Automotive suspension systems actually remained quite static throughout most of the development of the car.

In fact, the humble leaf spring is still being used today on the rear axle of almost all the latest ‘lifestyle’ 4WD pick-ups. This is simply the best tool for the job: strong, able to withstand large differences in loading and easy to repair in the field, because despite their chrome faces and leather interiors, these are developing-world market vehicles underneath.

The coil spring has been around since before World War II, mainly in high-performance or high-priced passenger cars, but its use still saw it mounted, predominantly on a rigid axle, at the rear of the car at least.

For the caravanner, this was potentially the best recipe throughout most of the 20th century: the spread of loading across the rigid or ‘live’ axle – best known in rear-wheel-drive formats – and the superior ride comfort afforded by coil springs, compared to leaf springs.

Independent rear suspension made for much better handling, but was less happy at heavy noseweights. While the majority of the world’s car makers were content with these incremental developments, one of them was not, its radical thinking being both its design keynote and its Achilles heel: Citroën.

From the interconnected front-to-rear mechanical springing found in the original 2CV, Citroën developed a full gas-hydraulic (hydropneumatic) system in the 1950s, first seen on the hugely advanced DS19.

Not only did this provide incredible ride comfort, but by pumping fluid in at a greater pressure to respond to increased loads, it would self-level with a heavy boot load or trailer noseweight.

Citroën would continue to refine this through subsequent models, even pairing it with four-wheel drive for a while in the BX, making the ideal caravanner’s estate tow car, and all this some years before the term ‘SUV’ ever entered the automotive vocabulary.

Spring is in the air

The fluid gas system had a less successful outing in the Austin Allegro and 18/22 Princess models. Called Hydragas, this was a ‘passive’ system without a pump, so did not self-level under increased loads.

Some years later, the penny dropped for car designers, when they adopted HGV and bus suspension media with the air spring. Late Mk1 (LSE) Range Rovers did it first on rigid axles, then the Audi Allroads, Mercedes-Benz ML and everyone else joined in.

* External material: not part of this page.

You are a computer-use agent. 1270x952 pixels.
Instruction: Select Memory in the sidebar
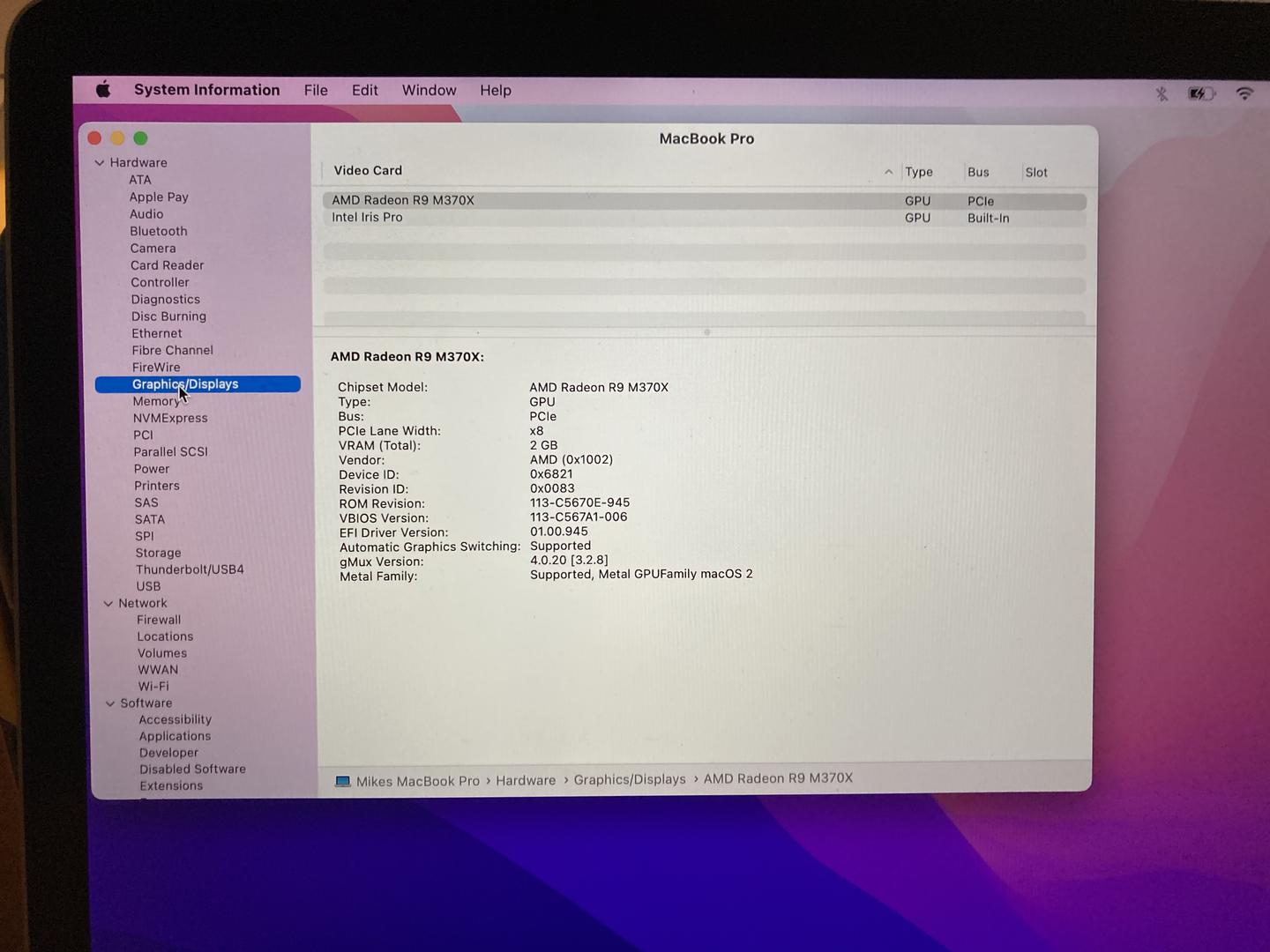tap(155, 402)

For towing it’s a joy, variable ride height for rough CL fields, self-levelling for maximum noseweight and with the solo car, reduced ride height at speed for better aerodynamics and improved mpg.

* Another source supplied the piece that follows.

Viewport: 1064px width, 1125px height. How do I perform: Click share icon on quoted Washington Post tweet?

Latterly, one more facet to the suspension has returned. Four-wheel steering appeared in the 1980s on the Honda Prelude, Mitsubishi paired it with 4WD in the Gallant, winning rallies but not sales, and Renault had a go with the Laguna coupé in the late 2000s.

Now it’s back for good with the Range Rover, VW Touareg (see our review of a 2018 VW Touareg), various Bentleys and Porsches. It tightens the turning circle for parking and has the effect of shortening the wheelbase for easy caravan reversing.

Top tips

  • Be careful lowering air suspension when parked: exhaust pipes can hit high kerbs. By its nature, air suspension is going to be worse than coil springs at dealing with potholes. This is something drivers need to be especially aware of, as pothole-related breakdowns rose by 33% in 2023.
  • Very gradual leaks can occur in air springs; the car should rise level when the engine starts, like a hydropneumatic Citroën.
  • Rear-wheel steering only tightens the turning circle at low speed and near-full lock, with the rear wheels turning in the opposite direction to the fronts, to prevent twitchiness on motorways. In more modern systems, rear wheels turn in the same direction as front wheels at higher speeds, to further aid stability.